#### [LISTED RECORDS]
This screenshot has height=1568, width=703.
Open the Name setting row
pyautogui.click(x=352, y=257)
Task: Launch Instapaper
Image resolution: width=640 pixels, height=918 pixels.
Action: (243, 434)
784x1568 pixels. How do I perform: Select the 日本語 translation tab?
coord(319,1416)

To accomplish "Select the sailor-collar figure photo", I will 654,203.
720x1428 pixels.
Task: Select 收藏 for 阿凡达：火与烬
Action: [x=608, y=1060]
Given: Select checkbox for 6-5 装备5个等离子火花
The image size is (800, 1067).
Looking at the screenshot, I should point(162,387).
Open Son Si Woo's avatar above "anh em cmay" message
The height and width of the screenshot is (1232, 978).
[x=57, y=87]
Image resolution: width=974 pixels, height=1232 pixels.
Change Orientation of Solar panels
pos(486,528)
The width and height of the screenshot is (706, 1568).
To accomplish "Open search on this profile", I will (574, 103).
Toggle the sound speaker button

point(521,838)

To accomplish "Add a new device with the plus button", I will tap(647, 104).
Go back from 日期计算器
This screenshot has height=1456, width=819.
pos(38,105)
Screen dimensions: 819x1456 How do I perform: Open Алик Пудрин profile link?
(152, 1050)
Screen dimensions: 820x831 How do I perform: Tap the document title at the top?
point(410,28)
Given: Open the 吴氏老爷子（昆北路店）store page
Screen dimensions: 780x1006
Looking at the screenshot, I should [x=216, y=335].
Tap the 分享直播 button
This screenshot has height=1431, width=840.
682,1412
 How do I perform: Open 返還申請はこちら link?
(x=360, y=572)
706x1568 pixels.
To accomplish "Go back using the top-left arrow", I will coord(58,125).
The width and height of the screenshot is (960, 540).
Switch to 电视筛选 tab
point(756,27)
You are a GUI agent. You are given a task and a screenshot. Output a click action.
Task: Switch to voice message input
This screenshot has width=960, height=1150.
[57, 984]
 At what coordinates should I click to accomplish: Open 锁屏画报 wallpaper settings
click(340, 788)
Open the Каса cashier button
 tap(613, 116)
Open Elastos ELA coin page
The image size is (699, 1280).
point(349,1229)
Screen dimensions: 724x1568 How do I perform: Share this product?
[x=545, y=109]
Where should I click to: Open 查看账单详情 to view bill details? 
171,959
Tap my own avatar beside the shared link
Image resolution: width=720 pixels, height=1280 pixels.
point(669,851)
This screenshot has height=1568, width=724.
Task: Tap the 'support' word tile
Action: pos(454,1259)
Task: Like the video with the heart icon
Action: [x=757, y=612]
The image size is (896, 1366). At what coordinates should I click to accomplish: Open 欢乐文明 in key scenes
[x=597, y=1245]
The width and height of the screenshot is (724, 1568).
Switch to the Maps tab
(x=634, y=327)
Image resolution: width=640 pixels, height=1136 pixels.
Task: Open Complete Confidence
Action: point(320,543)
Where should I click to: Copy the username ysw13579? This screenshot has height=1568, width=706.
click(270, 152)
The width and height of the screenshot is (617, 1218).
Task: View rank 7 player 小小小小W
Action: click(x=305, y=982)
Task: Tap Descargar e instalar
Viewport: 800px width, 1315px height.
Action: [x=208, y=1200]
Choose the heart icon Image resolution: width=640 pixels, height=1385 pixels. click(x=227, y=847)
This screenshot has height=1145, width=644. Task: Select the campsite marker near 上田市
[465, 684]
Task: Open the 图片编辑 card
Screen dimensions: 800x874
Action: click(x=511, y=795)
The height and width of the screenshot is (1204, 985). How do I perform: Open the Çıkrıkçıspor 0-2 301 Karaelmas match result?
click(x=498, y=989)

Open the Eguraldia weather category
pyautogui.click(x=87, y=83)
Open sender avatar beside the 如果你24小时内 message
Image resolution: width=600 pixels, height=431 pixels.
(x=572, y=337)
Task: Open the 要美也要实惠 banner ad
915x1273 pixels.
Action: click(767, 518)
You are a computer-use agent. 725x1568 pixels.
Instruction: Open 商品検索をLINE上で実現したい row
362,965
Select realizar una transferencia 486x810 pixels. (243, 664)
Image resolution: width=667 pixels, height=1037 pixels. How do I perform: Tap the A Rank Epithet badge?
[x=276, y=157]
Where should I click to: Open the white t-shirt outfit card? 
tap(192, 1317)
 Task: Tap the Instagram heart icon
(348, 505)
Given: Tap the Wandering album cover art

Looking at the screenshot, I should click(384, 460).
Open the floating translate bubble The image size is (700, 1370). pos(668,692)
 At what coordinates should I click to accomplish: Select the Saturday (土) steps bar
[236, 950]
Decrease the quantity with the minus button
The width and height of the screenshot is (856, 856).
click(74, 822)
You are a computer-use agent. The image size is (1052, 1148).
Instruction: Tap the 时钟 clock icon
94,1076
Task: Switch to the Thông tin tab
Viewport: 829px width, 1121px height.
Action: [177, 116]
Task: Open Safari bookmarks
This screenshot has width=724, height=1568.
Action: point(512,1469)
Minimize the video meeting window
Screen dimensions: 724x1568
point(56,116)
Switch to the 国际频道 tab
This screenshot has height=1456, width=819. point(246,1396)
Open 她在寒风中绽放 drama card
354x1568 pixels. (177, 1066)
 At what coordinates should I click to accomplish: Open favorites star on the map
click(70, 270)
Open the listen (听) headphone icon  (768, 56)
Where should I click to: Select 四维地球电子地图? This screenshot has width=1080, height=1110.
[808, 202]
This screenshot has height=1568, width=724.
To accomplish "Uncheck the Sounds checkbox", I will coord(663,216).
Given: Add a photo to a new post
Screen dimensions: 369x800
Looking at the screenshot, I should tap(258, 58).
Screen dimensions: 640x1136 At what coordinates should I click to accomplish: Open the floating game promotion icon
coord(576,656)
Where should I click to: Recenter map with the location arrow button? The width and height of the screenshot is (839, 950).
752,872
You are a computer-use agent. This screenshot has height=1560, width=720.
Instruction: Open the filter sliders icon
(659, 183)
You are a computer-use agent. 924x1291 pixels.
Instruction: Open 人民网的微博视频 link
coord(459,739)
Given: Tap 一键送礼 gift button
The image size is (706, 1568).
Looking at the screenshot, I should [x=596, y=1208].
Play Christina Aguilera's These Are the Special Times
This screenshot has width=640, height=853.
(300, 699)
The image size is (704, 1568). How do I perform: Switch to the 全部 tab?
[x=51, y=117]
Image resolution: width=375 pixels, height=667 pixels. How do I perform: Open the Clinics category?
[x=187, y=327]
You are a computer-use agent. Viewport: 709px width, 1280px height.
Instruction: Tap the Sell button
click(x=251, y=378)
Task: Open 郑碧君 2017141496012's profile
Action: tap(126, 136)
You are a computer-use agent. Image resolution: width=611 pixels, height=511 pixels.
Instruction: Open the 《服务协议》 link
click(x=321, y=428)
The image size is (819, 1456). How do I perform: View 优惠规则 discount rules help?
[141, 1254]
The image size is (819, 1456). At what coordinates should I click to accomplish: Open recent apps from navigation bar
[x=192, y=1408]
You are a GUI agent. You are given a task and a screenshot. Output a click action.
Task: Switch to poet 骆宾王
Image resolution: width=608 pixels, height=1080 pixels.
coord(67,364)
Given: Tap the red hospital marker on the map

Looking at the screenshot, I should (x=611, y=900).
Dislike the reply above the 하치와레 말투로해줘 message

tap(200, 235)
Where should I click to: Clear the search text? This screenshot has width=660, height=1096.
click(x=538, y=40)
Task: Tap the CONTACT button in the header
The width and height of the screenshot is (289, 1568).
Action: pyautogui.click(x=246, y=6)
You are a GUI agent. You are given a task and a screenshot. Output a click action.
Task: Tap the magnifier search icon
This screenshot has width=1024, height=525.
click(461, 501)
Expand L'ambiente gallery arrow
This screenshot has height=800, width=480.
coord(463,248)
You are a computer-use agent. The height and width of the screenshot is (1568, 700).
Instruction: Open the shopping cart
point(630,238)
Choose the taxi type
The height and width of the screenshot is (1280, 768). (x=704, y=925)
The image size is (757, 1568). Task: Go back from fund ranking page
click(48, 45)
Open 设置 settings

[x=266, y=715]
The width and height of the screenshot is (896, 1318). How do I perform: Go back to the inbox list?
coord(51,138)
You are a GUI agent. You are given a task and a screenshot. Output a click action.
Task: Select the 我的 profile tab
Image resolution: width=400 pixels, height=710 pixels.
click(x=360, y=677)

#### [AIM]
Please recast the rows from the line with "Choose the heart" to the line with "Select realizar una", both included, as a JSON list of strings, one string per line, leaving out blank lines.

#### [EXPECTED ANSWER]
[
  "Choose the heart icon Image resolution: width=640 pixels, height=1385 pixels. click(x=227, y=847)",
  "This screenshot has height=1145, width=644. Task: Select the campsite marker near 上田市",
  "[465, 684]",
  "Task: Open the 图片编辑 card",
  "Screen dimensions: 800x874",
  "Action: click(x=511, y=795)",
  "The height and width of the screenshot is (1204, 985). How do I perform: Open the Çıkrıkçıspor 0-2 301 Karaelmas match result?",
  "click(x=498, y=989)",
  "Open the Eguraldia weather category",
  "pyautogui.click(x=87, y=83)",
  "Open sender avatar beside the 如果你24小时内 message",
  "Image resolution: width=600 pixels, height=431 pixels.",
  "(x=572, y=337)",
  "Task: Open the 要美也要实惠 banner ad",
  "915x1273 pixels.",
  "Action: click(767, 518)",
  "You are a computer-use agent. 725x1568 pixels.",
  "Instruction: Open 商品検索をLINE上で実現したい row",
  "362,965",
  "Select realizar una transferencia 486x810 pixels. (243, 664)"
]